Wow,looks like the fry are still amazing. lol
I really like their dorsals. 

I love that marble male....who knows maybe if I have room by the time you're selling.....


----------



## 1fish2fish (Sep 10, 2009)

Thanks 

I'm very happy with their dorsals as well. I shouldn't be surprised though. Both of my males have gorgeous dorsals.


----------



## Dragonlady (Nov 29, 2010)

Very pretty babies, and good pictures! They seem to have desirable high contrast color that looks like MG. Getting still pictures of betta fry is not easy.


----------



## Fermin (Apr 18, 2010)

Oh my gosh soooooo cute! I love all their face shots lol!


----------



## CrankyFish84 (Nov 5, 2010)

LOL I love the captioned pic! They look fantastic! Love the faceshot of the MC BF


----------



## 1fish2fish (Sep 10, 2009)

Dragonlady said:


> Very pretty babies, and good pictures! They seem to have desirable high contrast color that looks like MG. Getting still pictures of betta fry is not easy.


Thanks  I take pictures for hours some days just to get the right ones. 

MG (or at least Blue/Yellow Bi-color) is what I'm mainly wanting to work with right now. Also Multicolor BF.



Fermin said:


> Oh my gosh soooooo cute! I love all their face shots lol!


Thanks! Those face shots are so hard to get. I was so happy to get a good one of each


----------



## Jupiter (Aug 30, 2009)

Those are some great looking fry! I love the turquoise BF.


----------



## JKfish (Apr 8, 2010)

I love them all, but that blue butterfly is sooo cute~ I love the white rimming around his fins.

Wow, biggun is coloring up beautifully, and his fins are awesome looking.
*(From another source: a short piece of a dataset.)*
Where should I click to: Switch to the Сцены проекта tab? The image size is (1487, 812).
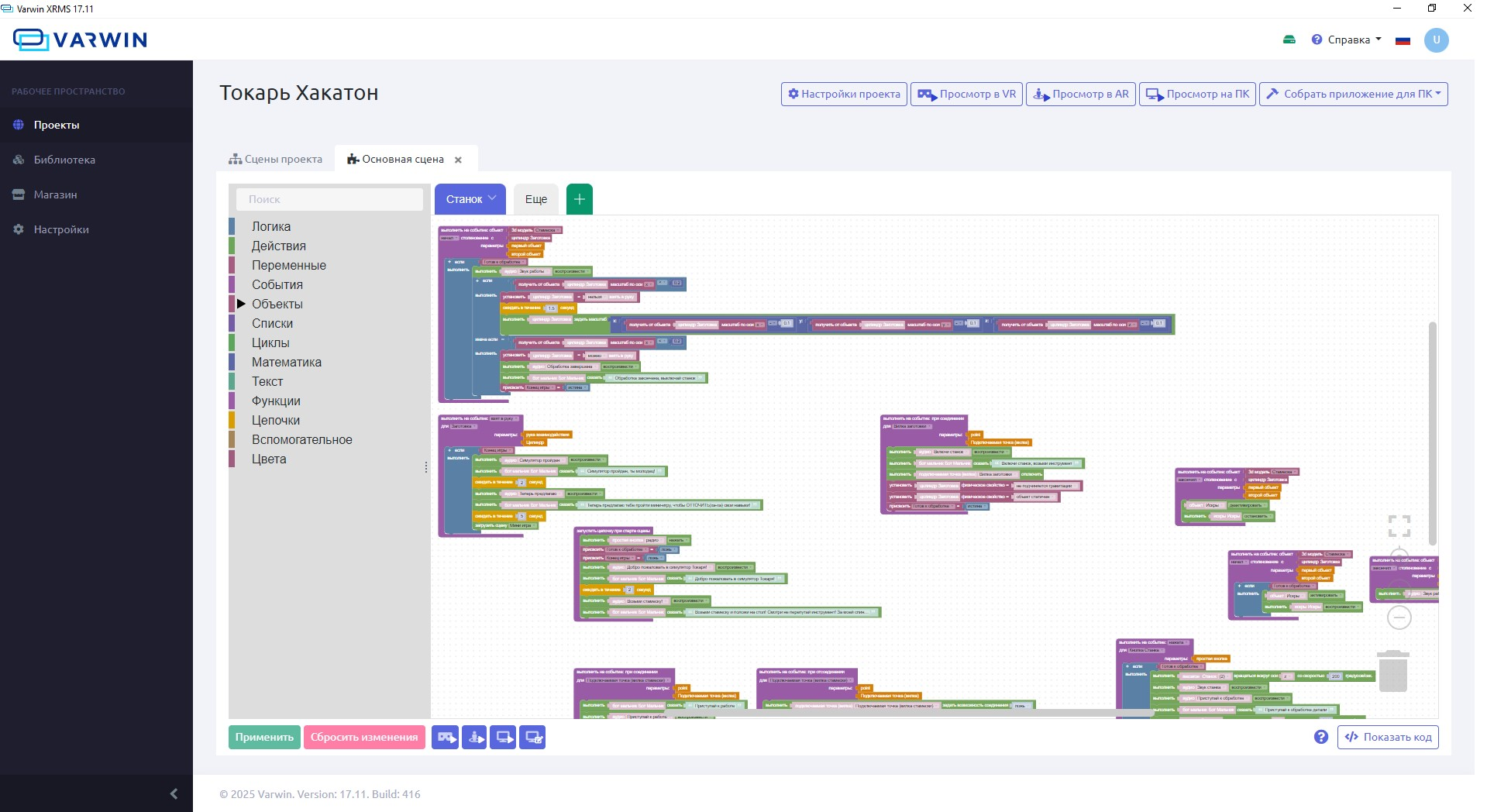[276, 159]
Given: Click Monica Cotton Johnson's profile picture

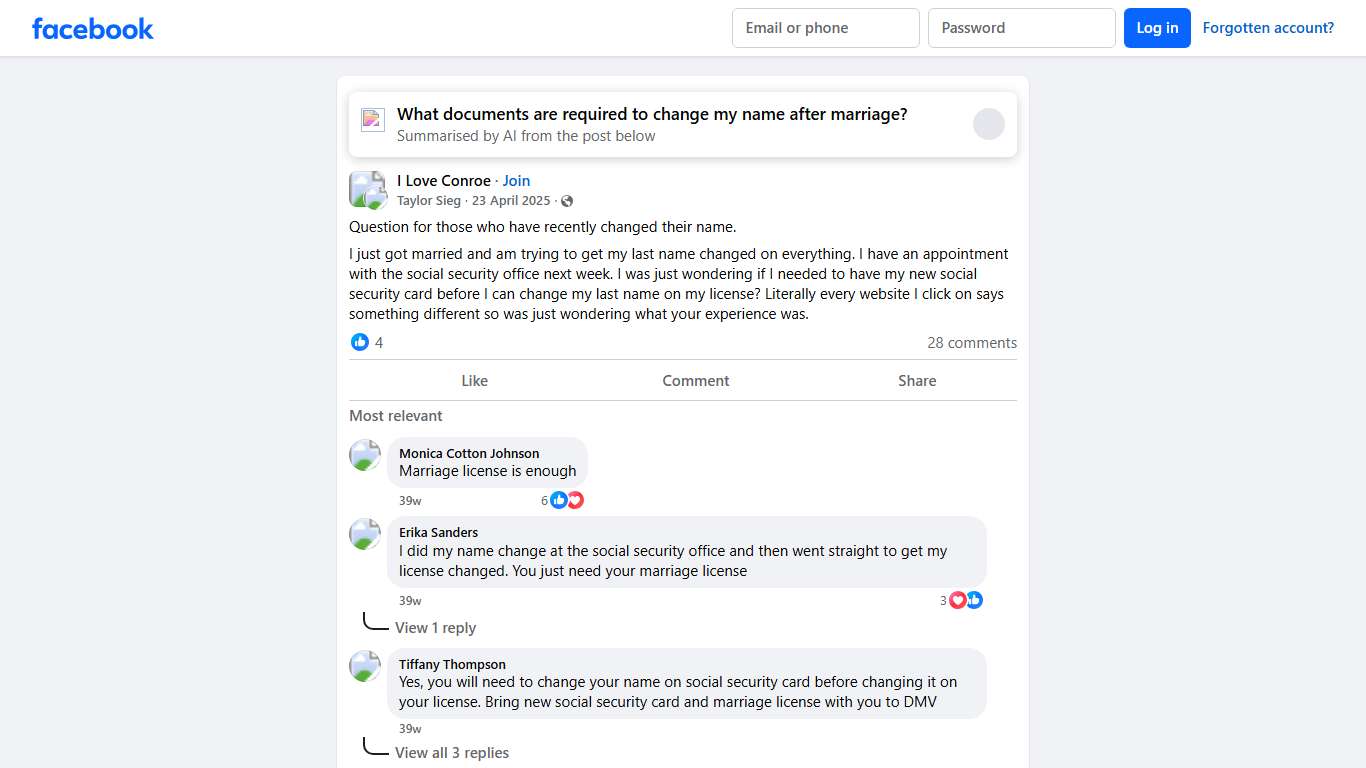Looking at the screenshot, I should (x=365, y=455).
The multicolored Bf's face shot is absolutely adorable


----------



## doggyhog (Apr 30, 2009)

AAAaawww!!!!!!


----------



## vaygirl (Sep 10, 2009)

D'awwwwwwww! They're looking so good. I love your Bigun. He's very, very pretty. But so is the first guy. Good job Jackie!


----------



## 1fish2fish (Sep 10, 2009)

Thank you 

Now that these guys are jarred the real work begins. Water changes every day.. ugh.


----------



## metalbetta (May 17, 2010)

Aww! I'm so glad this spawn worked out for you! They turned out gorgeous!


----------



## Jayy (Dec 23, 2009)

Very cute little fry!! I really like the marble and the multi-color.


----------



## crowntail lover (Apr 25, 2009)

They are so cute! Great looking spawn!


----------



## nochoramet (Oct 2, 2009)

aww!!! Look at their little faces!!! They are beautiful Jackie! I really, really, REALLY love the first little guy, he's just precious.


----------



## xswornxoffxjello (Mar 18, 2010)

Dawww! They're so cute, Jackie!


----------



## dramaqueen (Jul 7, 2008)

Oh, man, I can't wait to get mine!! They're beautiful!!


----------



## 1fish2fish (Sep 10, 2009)

I'm still hoping there's going to be one or two more males coming up. There are like 3 light bodied fry who don't have visible ovaries but aren't showing signs of aggression, hopefully they're just late bloomers.

My multicolor BF boy has really gotten a lot of white around the edges of his fins just since I jarred him. They've all seemed to have gained a lot of fin since being jarred. Hopefully they keep it up 

The boys are big enough now that they can eat small frozen blood worms (usually only one at a time). Some of the females are too but since there are varying sizes of females they're all being fed frozen daphnia instead of blood worms.


----------



## Jupiter (Aug 30, 2009)

Just curious-where do you sell your bettas? Is it more local, or do you sell them online too?


----------



## JaspersANGEL (Oct 12, 2009)

Wow cute! Great job on raising them! They are so beautiful!


----------



## 1fish2fish (Sep 10, 2009)

These guys will be advertised on my forums first and any that aren't bought will be put on aquabid.

Once I get into showing I'll also probably send some fry to be sold at shows as well.


----------



## TaylorW (Sep 4, 2010)

You have such amazing fry!!


----------



## Sweeda88 (Dec 6, 2010)

The face shots are SO CUTE! I love how they all look like females at this stage. Funny!


----------